DOCUMENT TEXT:
Start of Block

Procedural Generation is king in indie games at the moment. Dungeons of Dredmor, FTL and Binding of Isaac have combined to destroy the free time of gamers the world over… And that’s just the big three. There is so much else out there – countless games generating infinite worlds for us to explore, kill in and inevitably die in.
Now I just need to develop a program that will generate these articles for me…
Wasteland Kings comes to us thanks to Vlambeer and the second Mojang-run, charity-funding game jam, and it is surprisingly good.
‘Surprisingly good’ sounds like it could be an insult, but the surprise comes not from the development team, but from the short amount of time they put this gem of a game together.
Wasteland Kings is a roguelike shoot-em-up. The closest comparison would be The Binding of Isaac with some of the visceral, thumping action of Hotline Miami, but at no point does it ever feel like a mere wannabe – it has style of its own in spades.
You start the game as one of four different classes/races/mutants with a pistol and the goal of becoming king of the wasteland. The way to become king is to negotiate fragile political alliances between the various wasteland clans and eventually unite the post-apocalyptic lands under your kind and benevolent rule… Wait, sorry, I got confused for a second there. The only way to become king is to shoot everything that moves, pick up better weapons and mutate your character for a better chance at survival.

End of Block

PROVIDED RECORDS:

Start of Block

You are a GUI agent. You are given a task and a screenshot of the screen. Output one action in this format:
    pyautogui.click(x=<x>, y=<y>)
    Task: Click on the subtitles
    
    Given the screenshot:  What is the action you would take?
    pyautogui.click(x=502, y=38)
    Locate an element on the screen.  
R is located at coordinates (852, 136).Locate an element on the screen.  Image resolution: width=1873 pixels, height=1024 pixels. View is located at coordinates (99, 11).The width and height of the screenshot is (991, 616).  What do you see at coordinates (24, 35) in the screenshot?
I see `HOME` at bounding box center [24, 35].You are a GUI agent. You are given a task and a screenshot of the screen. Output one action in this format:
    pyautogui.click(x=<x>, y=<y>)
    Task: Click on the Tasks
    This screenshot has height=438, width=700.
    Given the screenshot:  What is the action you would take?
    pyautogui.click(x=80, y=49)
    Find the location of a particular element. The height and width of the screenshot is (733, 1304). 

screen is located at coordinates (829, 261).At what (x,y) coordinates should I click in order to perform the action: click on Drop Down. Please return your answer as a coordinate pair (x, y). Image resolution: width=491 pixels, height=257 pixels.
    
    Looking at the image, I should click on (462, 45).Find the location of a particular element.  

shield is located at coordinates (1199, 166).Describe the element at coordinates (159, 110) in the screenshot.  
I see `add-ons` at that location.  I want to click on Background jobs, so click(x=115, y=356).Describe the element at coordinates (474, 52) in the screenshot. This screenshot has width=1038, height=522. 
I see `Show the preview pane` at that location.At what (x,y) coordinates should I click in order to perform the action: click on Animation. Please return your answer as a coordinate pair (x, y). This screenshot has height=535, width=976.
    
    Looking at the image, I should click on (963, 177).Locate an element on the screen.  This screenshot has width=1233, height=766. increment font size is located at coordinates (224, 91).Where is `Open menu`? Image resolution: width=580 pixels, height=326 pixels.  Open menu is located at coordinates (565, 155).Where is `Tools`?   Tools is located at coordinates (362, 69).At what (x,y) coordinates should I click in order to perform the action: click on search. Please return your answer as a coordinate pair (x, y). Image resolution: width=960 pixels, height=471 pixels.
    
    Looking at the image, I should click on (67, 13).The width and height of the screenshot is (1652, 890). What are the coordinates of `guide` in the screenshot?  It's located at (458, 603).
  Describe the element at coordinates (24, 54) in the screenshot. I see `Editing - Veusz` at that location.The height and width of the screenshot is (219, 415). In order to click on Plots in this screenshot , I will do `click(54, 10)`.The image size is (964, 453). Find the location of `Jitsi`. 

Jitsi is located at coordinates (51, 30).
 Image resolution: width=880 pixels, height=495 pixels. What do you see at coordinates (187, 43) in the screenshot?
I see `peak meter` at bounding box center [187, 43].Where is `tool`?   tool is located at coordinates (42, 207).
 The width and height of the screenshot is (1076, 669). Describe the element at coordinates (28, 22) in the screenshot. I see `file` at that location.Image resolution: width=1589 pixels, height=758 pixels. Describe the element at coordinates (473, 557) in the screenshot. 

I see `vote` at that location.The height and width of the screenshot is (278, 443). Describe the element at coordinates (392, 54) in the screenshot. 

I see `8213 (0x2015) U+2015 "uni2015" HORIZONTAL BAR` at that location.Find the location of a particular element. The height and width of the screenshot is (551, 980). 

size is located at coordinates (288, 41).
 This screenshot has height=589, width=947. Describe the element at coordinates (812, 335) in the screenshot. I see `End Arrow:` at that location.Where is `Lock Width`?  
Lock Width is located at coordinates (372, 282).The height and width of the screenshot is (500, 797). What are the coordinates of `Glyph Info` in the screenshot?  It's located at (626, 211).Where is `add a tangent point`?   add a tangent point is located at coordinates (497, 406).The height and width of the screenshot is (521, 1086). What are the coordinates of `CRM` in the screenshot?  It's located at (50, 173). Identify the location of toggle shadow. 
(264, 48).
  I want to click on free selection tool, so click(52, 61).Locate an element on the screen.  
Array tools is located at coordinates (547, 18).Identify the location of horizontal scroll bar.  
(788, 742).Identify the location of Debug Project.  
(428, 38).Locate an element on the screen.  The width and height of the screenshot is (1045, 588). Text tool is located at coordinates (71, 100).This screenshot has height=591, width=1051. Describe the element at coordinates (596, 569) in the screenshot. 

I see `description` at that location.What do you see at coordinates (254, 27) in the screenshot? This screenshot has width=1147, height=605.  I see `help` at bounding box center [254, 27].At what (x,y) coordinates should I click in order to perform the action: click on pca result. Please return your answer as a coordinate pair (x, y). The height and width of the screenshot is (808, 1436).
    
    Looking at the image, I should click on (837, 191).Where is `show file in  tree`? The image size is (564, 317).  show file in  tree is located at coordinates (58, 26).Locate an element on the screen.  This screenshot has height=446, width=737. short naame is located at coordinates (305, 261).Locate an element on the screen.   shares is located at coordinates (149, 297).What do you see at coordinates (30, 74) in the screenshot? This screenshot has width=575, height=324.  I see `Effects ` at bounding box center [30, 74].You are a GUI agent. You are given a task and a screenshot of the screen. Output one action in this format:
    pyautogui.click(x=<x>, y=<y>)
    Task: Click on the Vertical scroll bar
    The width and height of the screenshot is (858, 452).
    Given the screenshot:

End of Block

THINGS TO DO:
(A) List every video game title named in the Wasteland Kings review, including Wasteland Kings itself.
(B) Write the next part of the Wasteland Kings review, starting after its final sentence.

WRITTEN RESPONSES:
(A)
Dungeons of Dredmor
FTL
The Binding of Isaac
Wasteland Kings
Hotline Miami

(B)
The mutations are fairly simple (to begin with at least – despite many deaths I haven’t managed to get past Level 3), giving you extra health, extra speed, slowing down enemy bullets and the like. In my mind I’m imagining some future day when Wasteland Kings gets more time invested in it and the mutations take hold and spread through the game and over your character like the power-ups in Isaac – it’s a beautiful day, believe me.
Your character isn’t quite as fragile as the animal mask wearing star of Hotline Miami, but even with a health-boost power-up you’ll need to sharpen your shmup dodging skills if you want to last more than a handful of minutes, and quick aiming reflexes will be needed to get through the swarms of wasteland critters.
The pixel-art is extremely crisp, even with the game being output at 320×240 and then blown up to full screen, the playable characters and enemies are all distinctive, and the animations are spot-on. The soundtrack too is fantastic, with a couple of infectious tunes that fit the feel of the game perfectly.
If you’ve been slow to get on the procedurally generated bandwagon, Wasteland Kings is a great place to start. It’s easy to pick up and play, it’s great fun, and as it’s the spawn of a short game jam, it doesn’t have the utterly-lose-yourself depth of bigger roguelikes.
Wasteland Kings is available by donating to charity via Mojam before March 2nd. I’d jump on it, because there’s no word on when/how it might be available after that – but I hope Vlambeer might be inspired to flesh it out into a fully-fledged title. A great, little indie game and a warm fuzzy feeling inside? Who can argue with that?